Dr. Brewer’s research expertise in the disciplines of heterogeneous catalysis, waste remediation, and metal oxides resulted in the granting of one U.S. Patent, sixteen invention disclosures, and numerous papers and journal articles. His main strength is the ability to explain both complex and fundamental scientific phenomena in a simple and straightforward manner.
To those who know Dr. Brewer best, his evolution from research scientist to entrepreneur did not come as a surprise. Although he very much fits the scientist profile in terms of his intellect and analytical skills, there was a ‘people’ side of him that was never given the opportunity to blossom inside the laboratory.
Even at the height of his career in research science, Dr. Brewer’s communication and leadership skills were underutilized. His new career as a nutritional blood microscopist, speaker, and consultant gives him the opportunity to share these talents. Utilizing his agile mind and deductive gifts, he is helping people from all walks of life understand their body’s health and nutritional needs using down-to-earth principles everyone can understand.
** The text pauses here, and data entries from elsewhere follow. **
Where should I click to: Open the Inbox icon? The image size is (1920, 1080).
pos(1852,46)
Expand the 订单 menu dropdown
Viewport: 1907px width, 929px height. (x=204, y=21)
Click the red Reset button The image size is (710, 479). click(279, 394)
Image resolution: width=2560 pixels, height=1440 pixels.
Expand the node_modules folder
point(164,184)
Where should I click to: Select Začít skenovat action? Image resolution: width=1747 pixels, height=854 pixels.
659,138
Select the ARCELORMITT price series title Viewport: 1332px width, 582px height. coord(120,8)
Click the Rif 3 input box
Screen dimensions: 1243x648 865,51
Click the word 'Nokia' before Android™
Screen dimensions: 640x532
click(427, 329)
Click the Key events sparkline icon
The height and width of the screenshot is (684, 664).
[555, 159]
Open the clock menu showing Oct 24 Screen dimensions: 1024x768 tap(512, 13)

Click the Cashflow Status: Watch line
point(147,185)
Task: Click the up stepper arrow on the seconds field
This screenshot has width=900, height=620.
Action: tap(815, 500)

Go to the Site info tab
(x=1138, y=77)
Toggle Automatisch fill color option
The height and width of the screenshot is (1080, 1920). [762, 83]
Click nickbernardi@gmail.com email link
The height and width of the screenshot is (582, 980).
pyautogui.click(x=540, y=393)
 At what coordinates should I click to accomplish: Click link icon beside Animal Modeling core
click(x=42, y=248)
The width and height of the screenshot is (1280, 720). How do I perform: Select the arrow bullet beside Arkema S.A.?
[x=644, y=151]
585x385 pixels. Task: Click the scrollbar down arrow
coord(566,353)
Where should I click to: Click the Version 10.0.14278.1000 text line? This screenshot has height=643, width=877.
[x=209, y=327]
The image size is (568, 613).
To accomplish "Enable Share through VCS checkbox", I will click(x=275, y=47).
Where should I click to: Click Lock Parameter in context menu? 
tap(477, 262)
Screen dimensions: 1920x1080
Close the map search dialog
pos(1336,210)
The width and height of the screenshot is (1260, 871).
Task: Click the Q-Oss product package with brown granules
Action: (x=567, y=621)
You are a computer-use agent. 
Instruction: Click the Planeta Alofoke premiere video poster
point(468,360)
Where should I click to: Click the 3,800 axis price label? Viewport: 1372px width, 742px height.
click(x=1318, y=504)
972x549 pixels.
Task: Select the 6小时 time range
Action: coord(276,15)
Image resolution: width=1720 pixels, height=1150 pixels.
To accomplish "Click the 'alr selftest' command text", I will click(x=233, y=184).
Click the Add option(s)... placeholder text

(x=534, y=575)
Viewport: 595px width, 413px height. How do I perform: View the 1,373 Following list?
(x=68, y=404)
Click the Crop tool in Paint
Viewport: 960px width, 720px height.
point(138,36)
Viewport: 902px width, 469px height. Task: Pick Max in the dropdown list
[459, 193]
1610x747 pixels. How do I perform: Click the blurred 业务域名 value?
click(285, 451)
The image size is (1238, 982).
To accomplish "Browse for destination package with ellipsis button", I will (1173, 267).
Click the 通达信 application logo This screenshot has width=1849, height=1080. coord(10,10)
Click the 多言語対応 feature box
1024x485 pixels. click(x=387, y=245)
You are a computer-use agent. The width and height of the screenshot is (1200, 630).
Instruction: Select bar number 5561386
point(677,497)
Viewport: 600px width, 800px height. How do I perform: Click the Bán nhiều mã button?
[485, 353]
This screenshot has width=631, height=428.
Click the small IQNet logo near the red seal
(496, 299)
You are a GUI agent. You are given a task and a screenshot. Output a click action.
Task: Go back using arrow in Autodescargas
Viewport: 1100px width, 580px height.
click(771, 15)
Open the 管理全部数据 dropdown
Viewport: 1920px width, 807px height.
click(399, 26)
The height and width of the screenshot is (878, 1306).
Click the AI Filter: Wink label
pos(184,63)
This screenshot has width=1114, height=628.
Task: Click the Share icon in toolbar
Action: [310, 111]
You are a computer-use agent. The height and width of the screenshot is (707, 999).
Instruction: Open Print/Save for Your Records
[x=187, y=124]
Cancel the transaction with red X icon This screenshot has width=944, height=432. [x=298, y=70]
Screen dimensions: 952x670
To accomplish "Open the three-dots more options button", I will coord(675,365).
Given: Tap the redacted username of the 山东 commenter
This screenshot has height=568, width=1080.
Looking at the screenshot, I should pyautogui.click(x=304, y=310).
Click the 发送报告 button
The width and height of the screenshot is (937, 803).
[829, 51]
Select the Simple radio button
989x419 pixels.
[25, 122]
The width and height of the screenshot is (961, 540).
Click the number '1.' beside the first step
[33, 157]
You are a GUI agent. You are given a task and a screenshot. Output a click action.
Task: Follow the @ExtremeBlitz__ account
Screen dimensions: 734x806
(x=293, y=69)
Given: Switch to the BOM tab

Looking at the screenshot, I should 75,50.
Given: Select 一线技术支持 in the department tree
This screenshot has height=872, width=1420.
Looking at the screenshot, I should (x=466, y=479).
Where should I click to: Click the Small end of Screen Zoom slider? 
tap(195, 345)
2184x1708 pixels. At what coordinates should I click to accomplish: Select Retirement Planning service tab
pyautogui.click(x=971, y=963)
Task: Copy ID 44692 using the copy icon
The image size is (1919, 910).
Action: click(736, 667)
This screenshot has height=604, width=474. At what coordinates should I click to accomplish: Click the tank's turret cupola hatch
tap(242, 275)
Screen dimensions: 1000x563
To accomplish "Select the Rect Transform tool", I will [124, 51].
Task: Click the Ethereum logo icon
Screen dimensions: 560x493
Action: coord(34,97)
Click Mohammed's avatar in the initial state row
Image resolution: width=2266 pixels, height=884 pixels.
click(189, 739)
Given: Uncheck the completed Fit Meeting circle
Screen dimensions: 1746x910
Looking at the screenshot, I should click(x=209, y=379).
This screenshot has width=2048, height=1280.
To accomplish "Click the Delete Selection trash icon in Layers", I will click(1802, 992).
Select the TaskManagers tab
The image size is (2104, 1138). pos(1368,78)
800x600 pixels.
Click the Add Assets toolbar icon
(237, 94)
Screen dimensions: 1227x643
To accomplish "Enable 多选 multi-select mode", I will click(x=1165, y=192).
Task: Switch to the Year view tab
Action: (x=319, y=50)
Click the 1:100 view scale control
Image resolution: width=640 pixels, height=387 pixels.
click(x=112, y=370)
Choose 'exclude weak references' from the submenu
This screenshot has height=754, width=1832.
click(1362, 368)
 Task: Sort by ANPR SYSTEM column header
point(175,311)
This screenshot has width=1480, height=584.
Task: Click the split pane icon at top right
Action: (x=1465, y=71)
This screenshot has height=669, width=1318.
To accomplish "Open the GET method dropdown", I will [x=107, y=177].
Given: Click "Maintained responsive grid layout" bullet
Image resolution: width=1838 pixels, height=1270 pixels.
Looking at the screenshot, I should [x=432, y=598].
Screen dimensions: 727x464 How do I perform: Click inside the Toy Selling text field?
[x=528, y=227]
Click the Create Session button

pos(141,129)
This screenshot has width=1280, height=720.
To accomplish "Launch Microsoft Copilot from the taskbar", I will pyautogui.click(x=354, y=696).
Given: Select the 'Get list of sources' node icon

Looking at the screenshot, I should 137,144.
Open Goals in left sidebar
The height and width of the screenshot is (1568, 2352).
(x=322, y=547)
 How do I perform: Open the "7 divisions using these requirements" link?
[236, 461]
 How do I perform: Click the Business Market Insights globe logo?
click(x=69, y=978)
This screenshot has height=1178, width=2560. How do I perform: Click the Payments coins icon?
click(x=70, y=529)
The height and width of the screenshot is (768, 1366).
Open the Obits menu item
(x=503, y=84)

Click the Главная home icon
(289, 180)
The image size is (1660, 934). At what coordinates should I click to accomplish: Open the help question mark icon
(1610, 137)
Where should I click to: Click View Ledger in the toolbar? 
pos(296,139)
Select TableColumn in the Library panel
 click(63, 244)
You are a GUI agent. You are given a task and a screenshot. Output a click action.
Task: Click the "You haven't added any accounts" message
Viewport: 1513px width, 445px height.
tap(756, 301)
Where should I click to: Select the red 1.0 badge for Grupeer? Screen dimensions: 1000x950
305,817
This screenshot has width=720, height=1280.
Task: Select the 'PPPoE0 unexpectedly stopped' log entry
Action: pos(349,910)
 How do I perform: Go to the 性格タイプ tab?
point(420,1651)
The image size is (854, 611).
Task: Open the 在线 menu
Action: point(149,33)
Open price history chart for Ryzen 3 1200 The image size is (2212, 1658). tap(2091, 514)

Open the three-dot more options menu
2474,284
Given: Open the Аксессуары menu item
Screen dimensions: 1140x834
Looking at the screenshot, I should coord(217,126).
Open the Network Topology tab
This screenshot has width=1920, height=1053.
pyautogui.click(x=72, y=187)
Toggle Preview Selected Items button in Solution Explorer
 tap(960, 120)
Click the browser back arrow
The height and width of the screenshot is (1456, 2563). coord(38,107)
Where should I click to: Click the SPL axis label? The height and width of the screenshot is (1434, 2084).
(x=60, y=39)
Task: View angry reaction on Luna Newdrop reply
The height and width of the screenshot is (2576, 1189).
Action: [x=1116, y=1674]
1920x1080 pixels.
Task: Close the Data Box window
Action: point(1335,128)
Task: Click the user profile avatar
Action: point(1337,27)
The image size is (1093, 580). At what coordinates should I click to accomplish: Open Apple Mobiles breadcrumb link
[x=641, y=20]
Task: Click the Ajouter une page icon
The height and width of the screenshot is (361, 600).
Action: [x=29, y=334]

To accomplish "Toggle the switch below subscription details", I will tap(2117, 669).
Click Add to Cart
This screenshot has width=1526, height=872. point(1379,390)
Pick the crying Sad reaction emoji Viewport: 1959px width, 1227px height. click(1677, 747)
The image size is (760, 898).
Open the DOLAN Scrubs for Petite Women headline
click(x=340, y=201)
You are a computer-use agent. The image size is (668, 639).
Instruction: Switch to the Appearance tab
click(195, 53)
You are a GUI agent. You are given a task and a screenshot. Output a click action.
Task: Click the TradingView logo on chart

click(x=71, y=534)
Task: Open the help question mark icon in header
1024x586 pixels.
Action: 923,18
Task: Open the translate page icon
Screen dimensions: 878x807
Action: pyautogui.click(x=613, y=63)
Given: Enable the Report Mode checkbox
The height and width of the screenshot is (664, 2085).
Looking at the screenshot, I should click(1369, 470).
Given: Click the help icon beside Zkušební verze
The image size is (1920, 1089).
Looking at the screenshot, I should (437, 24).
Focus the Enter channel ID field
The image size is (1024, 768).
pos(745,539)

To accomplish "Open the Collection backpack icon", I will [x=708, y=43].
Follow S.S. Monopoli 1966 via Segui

During a Nutritional Blood Microscopic Analysis, which takes about 30 minutes, Dr. Brewer will analyze a single drop of blood from one’s fingertip. During the analysis, he will educate and explain to the client the meaning of any crystals (plaque, cholesterol, uric acid, or sugar), red blood cell imperfections, white blood cell (immune system) activity, platelet clumping, parasitic bacteria, yeast, and fungal forms. The client learns if they are digesting proteins, carbohydrates, and fats efficiently or not; whether they are forming plaque in their arteries or not; whether they are dehydrated or not; whether they are malnourished or not; and whether they are breathing any fumes that are damaging their red blood cells. The procedure can also identify three different forms of stress in the body: digestive, physical, and emotional, as well as B-vitamin and iron deficiencies.
It is best to consume a meal about 4 hours prior to your blood analysis, then just drink water during those 4 hours. Make sure your meal contains some protein, carbohydrates, and fat.
Both during and after the analysis, Dr. Brewer will suggest diet modifications first, followed by nutritional supplementation if necessary. He is also knowledgeable in exercise and physical therapy techniques.
He lectures on the importance of enzymes, macronutrients (proteins, carbohydrates, and fat sources), micronutrients (vitamins and mineral sources), the root cause of disease and illness, and how one can heal oneself from any health issue using fundamental principles. At the end of the seminar, he answers questions from the audience.